El otro tema muy relevante es el populismo punitivo que caracteriza nuestro sistema. Se le hace creer a la sociedad que, aumentando las penas, se inhiben los delitos. Esto es totalmente falso. Es un engaño. Basta con ver las cifras de incidencia delictiva para darnos cuenta de que ésta no es la solución. Pude conocer de primera voz las tragedias familiares y el entorno en el que crecieron muchos de estas chicas, lo que implica un abordaje totalmente diferente del derecho, un andamiaje multidisciplinario y no una perspectiva reducida como hasta ahora se aplica.

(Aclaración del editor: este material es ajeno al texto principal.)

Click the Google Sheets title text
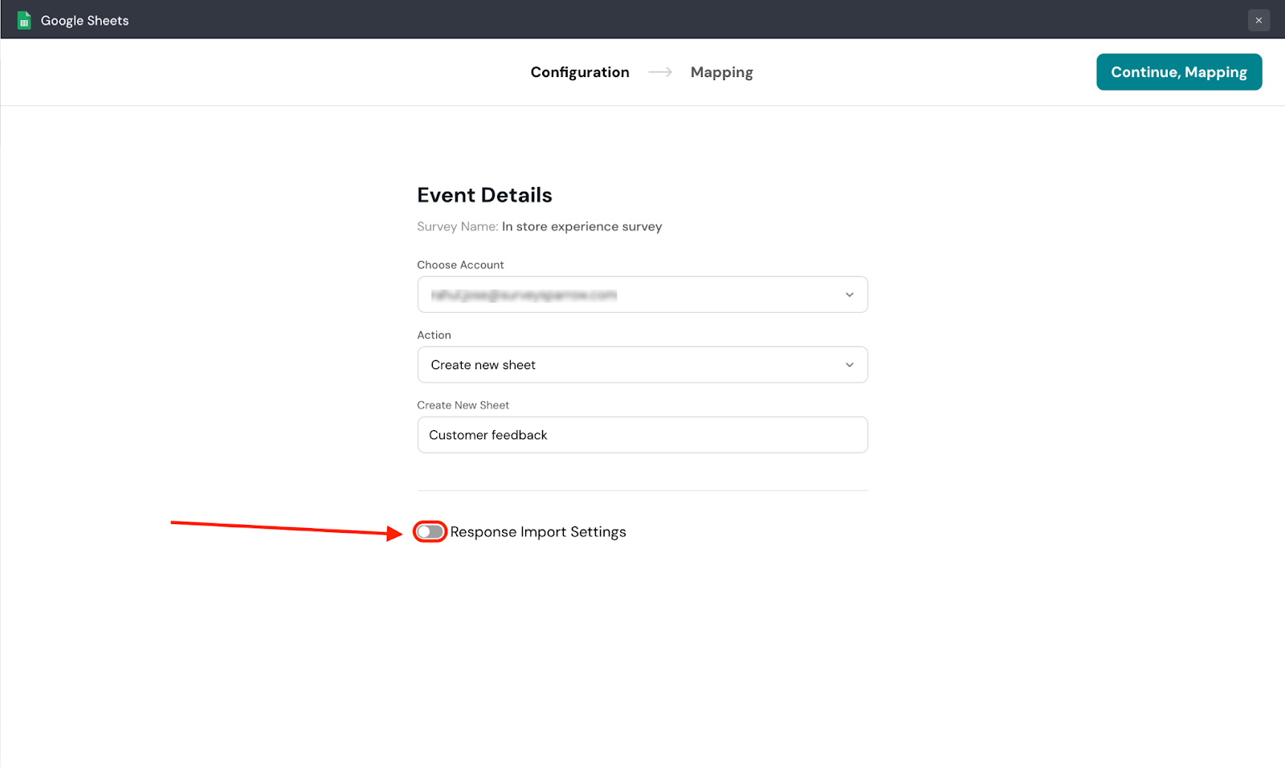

Otras disciplinas deben ser parte de la administración de la justicia, particularmente las neurociencias, como lo señala Gerardo Laveaga, pues el simple dato de que el 70% de las personas que están en reclusión sufrieron el trastorno de déficit de atención nos indica que las causas no están en la pobreza, sino en otros factores que tienen que abordarse y, sobre todo, prevenirse científicamente. Hay mucho por hacer para lograr un cambio de paradigma y conseguir verdaderamente un sistema penitenciario en el que cada vez haya menos gente en la cárcel y más en libertad. Por lo pronto, sumo la causa de la justicia a las tantas por las que he luchado a lo largo de mi vida. Rosarios hay muchas y hay que conseguir su libertad.